Soon after she was released from jail in 1919, Constance was appointed Minister of Labor for Eamon de Valera’s new Dail Eireann government.  She had this position for about a year, until she was stopped by a member of the Republic Irish Constabulary.  When she did not have a permit to drive, she was again thrown in prison (43).  Constance stayed there until 1921, when British and Irish forces reached a truce in the Anglo-Irish War (45).  She still had one more stint in prison to come, however.
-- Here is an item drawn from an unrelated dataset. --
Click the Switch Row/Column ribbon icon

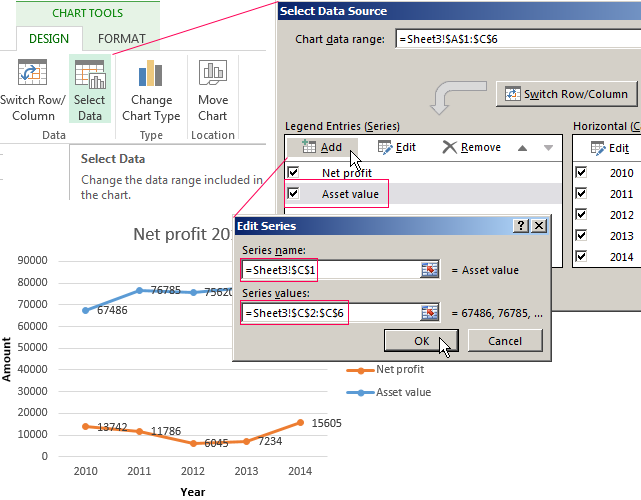[x=33, y=77]
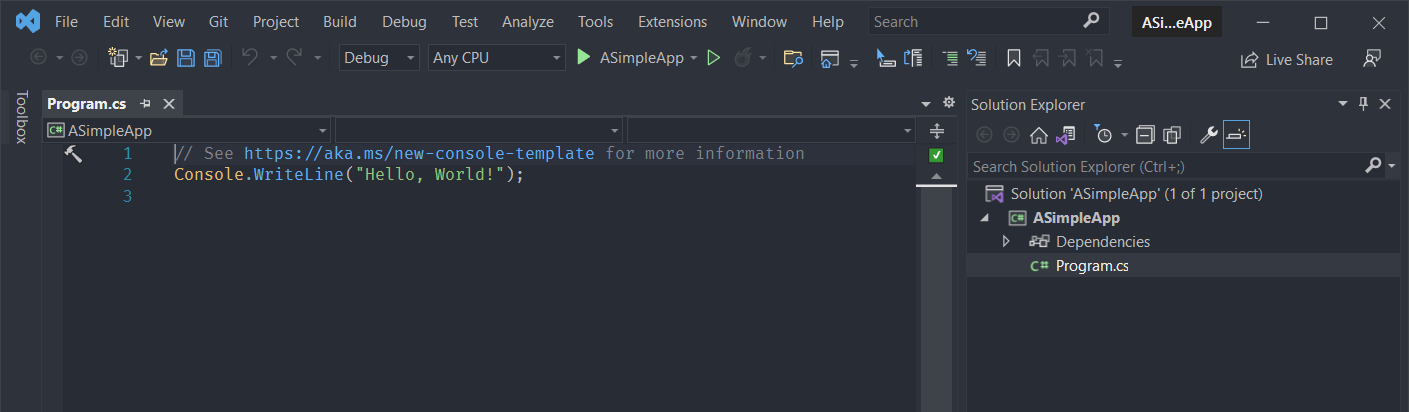This screenshot has width=1409, height=412.
Task: Toggle Show All Files in Solution Explorer
Action: tap(1173, 134)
In 1923, Constance regained her seat in the House of Commons (she had lost it while touring the United States) (48).  However, she refused to sit in a Free State Dail, and was thrown in jail as a result (48).  She immediately decided to go on a hunger strike, which she followed through with until her release the following month (49).  For the next four years, Constance worked vigilantly for human rights and her political beliefs (50-54).  After an appendectomy and another surgery, Constance’s physical condition quickly deteriorated.  Surrounded by her family, she passed away on July 15, 1927 at the age of 59 years (54).
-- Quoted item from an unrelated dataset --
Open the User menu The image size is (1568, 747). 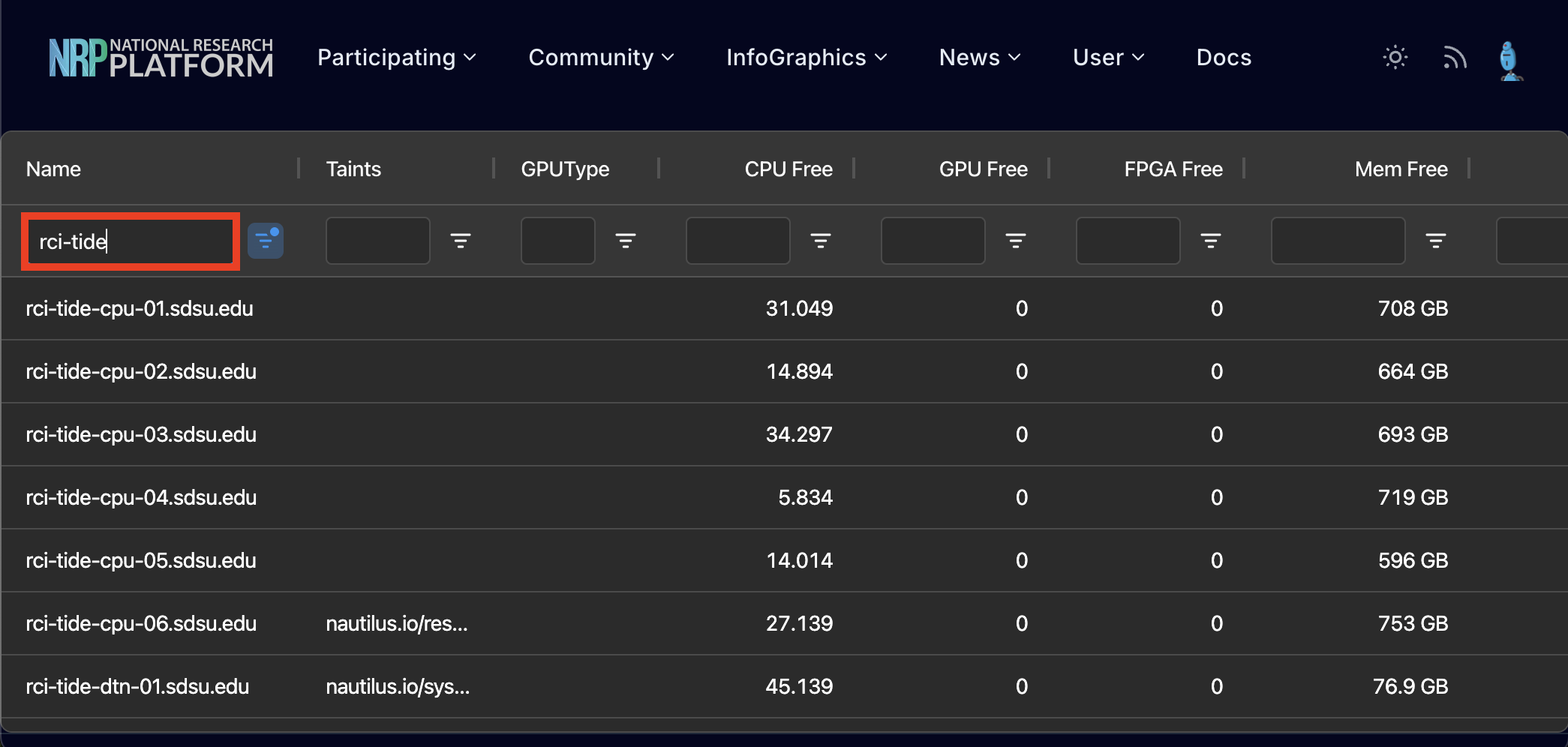pos(1107,57)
Constance Markievicz was a truly fascinating woman.  She left behind a life of luxury, comfort, and special friends like William Butler Yeats to work for what she believed was right.  Yeats even wrote poems about Constance and her sister, Eva, the most well known of which is

                                    ‘The light of evening, Lissadell,

                                    Great Windows open to the south,                             

                                    Two girls in silk kimonos, both

                                                Beautiful, one a gazelle.’ (14)

The work of Constance Markievicz will always be remembered in Ireland, as she was essentially their Joan of Arc figure (25).  Rarely does one come across such a remarkable and admirable woman.



Works Cited:


McGowan, Joe. Constance Markievicz: The People's Countess. Mullaghmore, County Sligo. Constance Markievicz Milliennium Committee, 2003.